Friday, September 07, 2012

My rules for this election season

Republicans had their convention last week, Democrats this week, and we have another 8 weeks of this nonsense.

It's incredibly frustrating to me listening to both sides.  Not because of the issues per se (although I obviously have opinions on those), but from the whole way the political "debate" is performed.

So forthwith, here are my "rules" for the political process.  I'm not so naive as to think any of these will be respected by any politician, but I think if more people followed them then our system as a whole would work better.  Anybody who violates a rule should have to put a sock in it until at least after the election.  And these apply to people of ANY political persuasion.

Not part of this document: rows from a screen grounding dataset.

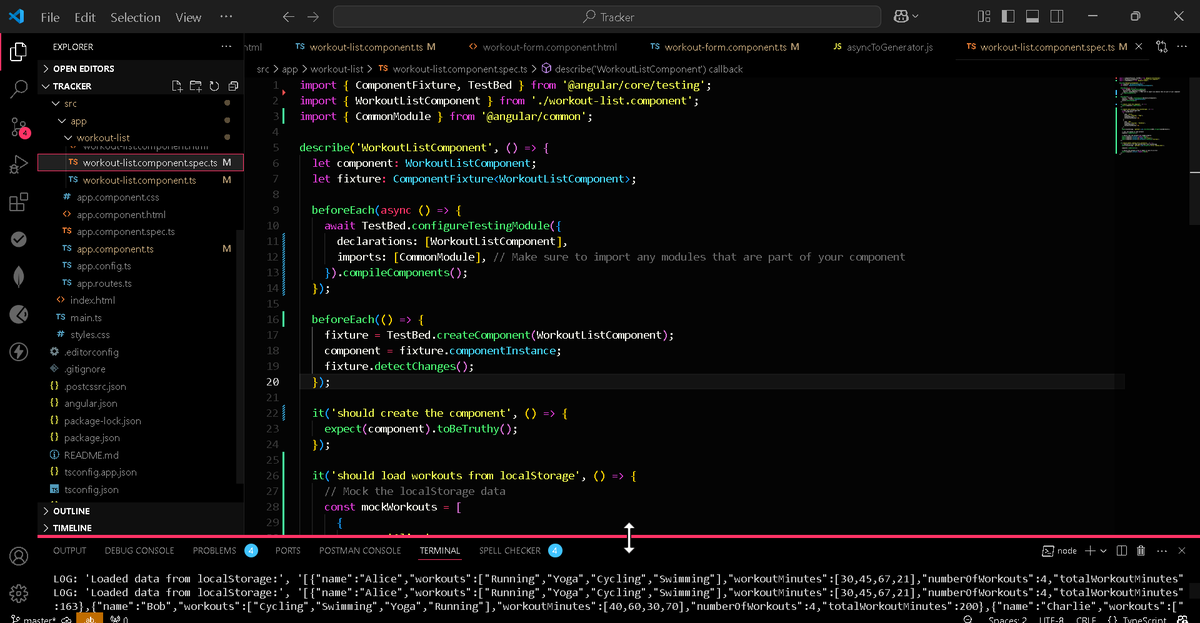Collapse the workout-list folder
1200x623 pixels.
click(103, 137)
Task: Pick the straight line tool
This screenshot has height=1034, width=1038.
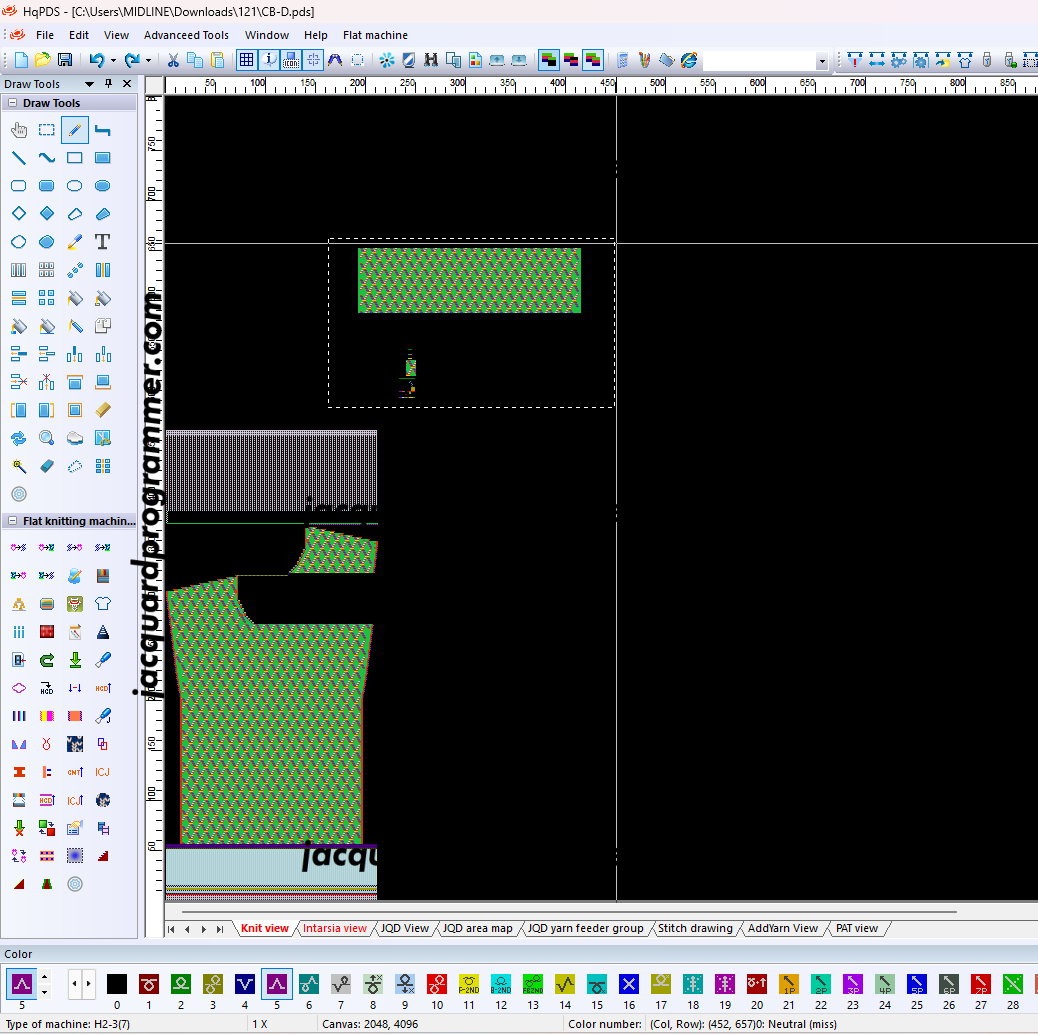Action: 19,158
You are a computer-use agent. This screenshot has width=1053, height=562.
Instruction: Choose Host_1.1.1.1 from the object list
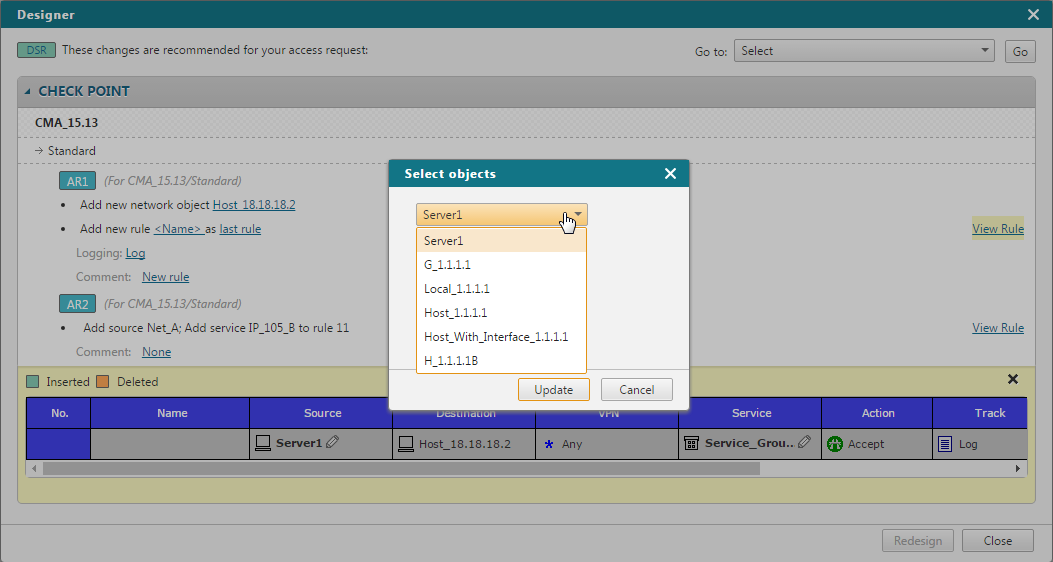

  • Don't define the parties by their crazies and extremists; it's easy to find examples of them in any party, and since they're the noisy ones they get lots of attention.  Watch where the decision makers and consensus of the party are.
  • The other being wrong does not make them bad people, nor does it mean they have ill motives.
  • Political truths that were once valid may no longer be true.
  • Political truths applied in one situation may not apply to another.
  • The other side being wrong doesn't make you right.
  • ALL policies have unintended consequences and tradeoffs.  It is the weight of these - not their existence - that argues against a policy
  • Even if the other side is wrong, their points about the downsides of your position are likely valid
  • 99% of conspiracies aren't.
  • Challenge yourself . If you're liberal, watch Fox news. If conservative, watch MSNBC.  If you respond to an issue and know your position immediately without thinking, stop and think about it.  Could you actually argue the other side's case convincingly in a mock debate?  If not, you probably don't really understand it.
  • If you need to make up, distort, or omit facts, your case is weak. 
  • People can look at the same facts and have different opinions about their implications.  (This is, IMO, the source of most political disputes)
  • Don't forward email or post on Facebook without first checking whether something is true.
  • Be skeptical of any data coming from a partisan source; it is selective at best, untrue or misleading at worst.
  • Keynes was exactly right 100% of the time, except when he wasn't.  Corollary: Hayek was exactly right 100% of the time, except when he wasn't.